Progrès ou pas progrès ? Faut-il revenir à la loi du 7 messidor an II qui selon son article 37 donnait à tout citoyen, aux jours et aux heures de son choix, sans frais, sans déplacement et évidemment avec les précautions convenables de surveillance, la communication de presque toutes les archives qu'il souhaitait consulter !

4 commentaires:

Anonyme a dit…

La notion d'imprescribilité figurait déjà dans la loi de 1979, ce n'est absolument pas une nouveauté. par contre, la notion d'inaliénabilité, qui protégeait les archives publiques définitives déjà conservées dans un service d'archives, a disparu : personne ne l'a commenté (sauf Isabelle Rambaud : Archives : le prix à payer : http://isabelle-rambaud.blogspot.com/search/label/archives), alors que c'est un affaiblissement de la loi, qui va permettre les démembrements et n'empêchera pas certains de se "servir dans les collections", un peu comme les musées dont on envisage sérieusement de pouvoir vendre des oeuvres en puisant dans les réserves. Partout où cela s'est fait, on s'en est mordu les doigts très sévèrement (voir le site de Didier Rykner qui donne de multiples exemples). Les archivistes connaissent sans doute mieux leurs collections que les musées (moins d'incertitude sur l'origine des documents, et moins de faux aussi) mais ils auront du mal à résister aux "amicales" pression de gestionnaires et de lobbies prêts à tout solder pour faire du fric.

DA a dit…

Très juste ! Isabelle Rambaud avait commenté la notion d'inaliénabilité dans son bloc-notes.
Tout aussi juste votre commentaire sur les démembrements et les ventes des «œuvres» d’archives ! Nous en avons encore retrouvé des «papiers» appartenant aux collections publiques chez un commissaire-priseur non loin de la rue Drouot (lire notre billet http://danis-assy.blogspot.com/2008/10/les-vols-darchives.html).

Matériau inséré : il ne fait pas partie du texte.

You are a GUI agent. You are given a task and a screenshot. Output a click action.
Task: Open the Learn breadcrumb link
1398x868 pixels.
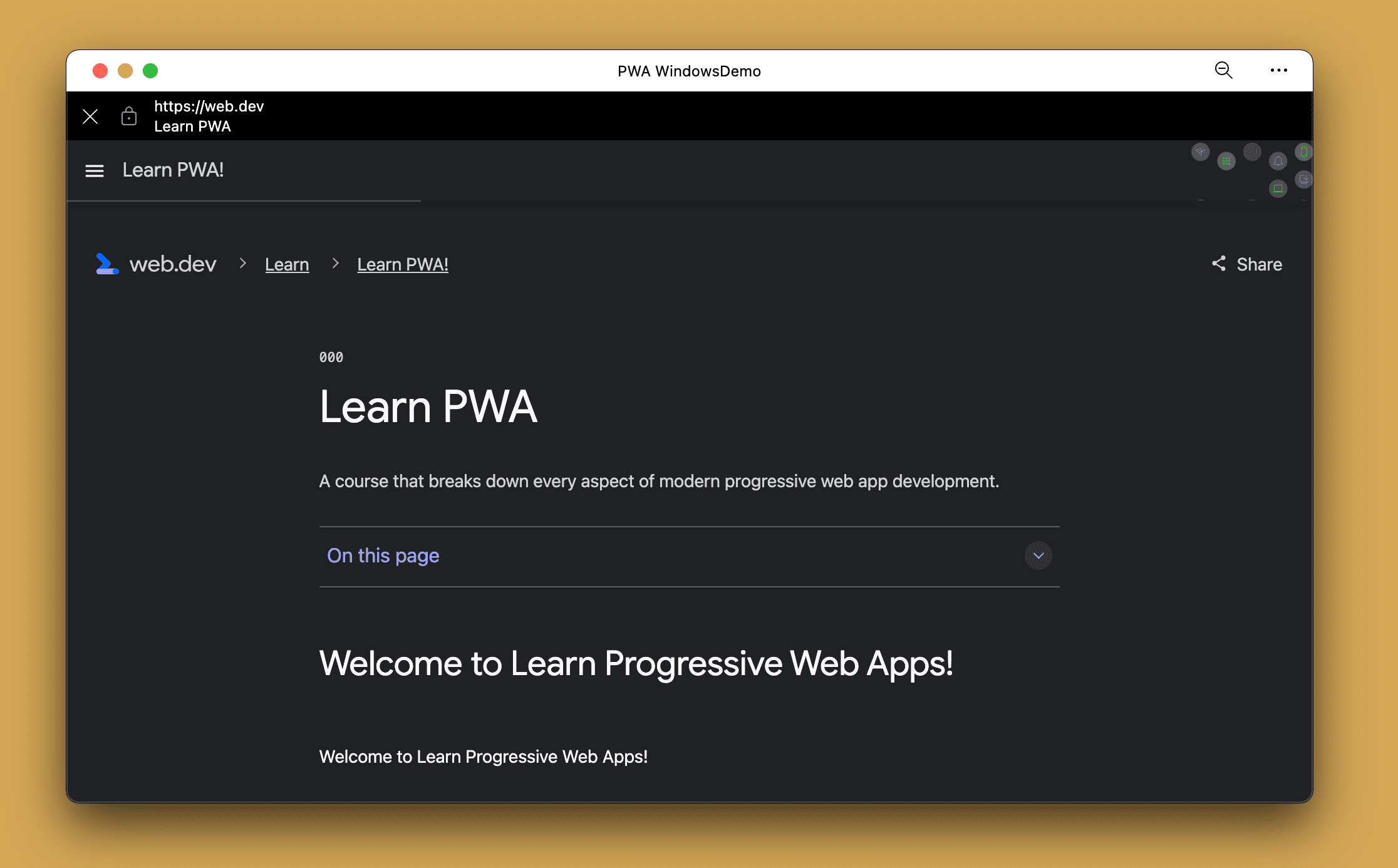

Entre nous, je trouve que cette loi nous apportera moins de solutions et nous posera plus de problèmes qu’auparavant en terme de communication (cette loi qui protège les intérêts des personnes et des individus laisse très peu de manœuvre pour la description archivistique (par typologie donc ) à laquelle nous avons tous été habitués jusqu’à présent).

Mais bon…elle a été votée, il va falloir faire avec !

Anonyme a dit…

Nous sommes d'accord : entre les perspectives de versements accrus qui vont saturer une bonne partie des services d'archives départementaux et la pénurie d'archivistes pour assurer ces chantiers (il faut voir les derniers avis de vacance de postes de conservateurs et de chargées d'études documentaires affectés en archives départementales, on atteint les 25 postes vacants dans chacune des catégories, chose jamais vue depuis au moins 30 ans), la loi pose plus de problèmes qu'elle n'en résoud.
Les nouveaux délais avec leur raisonnement par type d'information sont inapplicables : on se voit mal chinoiser "cette feuille oui, cette feuille non , et celle-là à moitié seulement avec un cache", sachant que l'on communique et gère les archives au DOSSIER et non à la FEUILLE. Au niveau des salles de lecture, c'est ingérable, aucun agent n'accepte d'être placé devant l'obligation de discuter sur chaque boite d'archives et de choisir lui-même ce qui est communicable ou pas : si on avait des archivistes diplômés à ces postes de magasiniers qui assurent le service des salles de lecture, ce serait peut-être possible, avec une assez grande part d'arbitraire toutefois, et tout le monde en est conscient, y compris les intéressés, pas certains de prendre toujours des décisions identiques tant les documents sont variés et différents les uns des autres, mais ce n'est pas le cas. On fait donc un pas conséquent vers des décisions de communication au public non sécurisées et qui auront sans doute une part d'arbitraire difficile à réduire et à maîtriser. Pendant ce temps qu'on perdra à compliquer des choses qui étaient plus simples, les équipes réduites ne pourront pas s'occuper de préserver les archives électroniques en formation.

DA a dit…

Votre réponse m'a donné l'idée d'illustrer la difficulté d'application de cette loi par un cas concret.
cas concret
Bien à vous.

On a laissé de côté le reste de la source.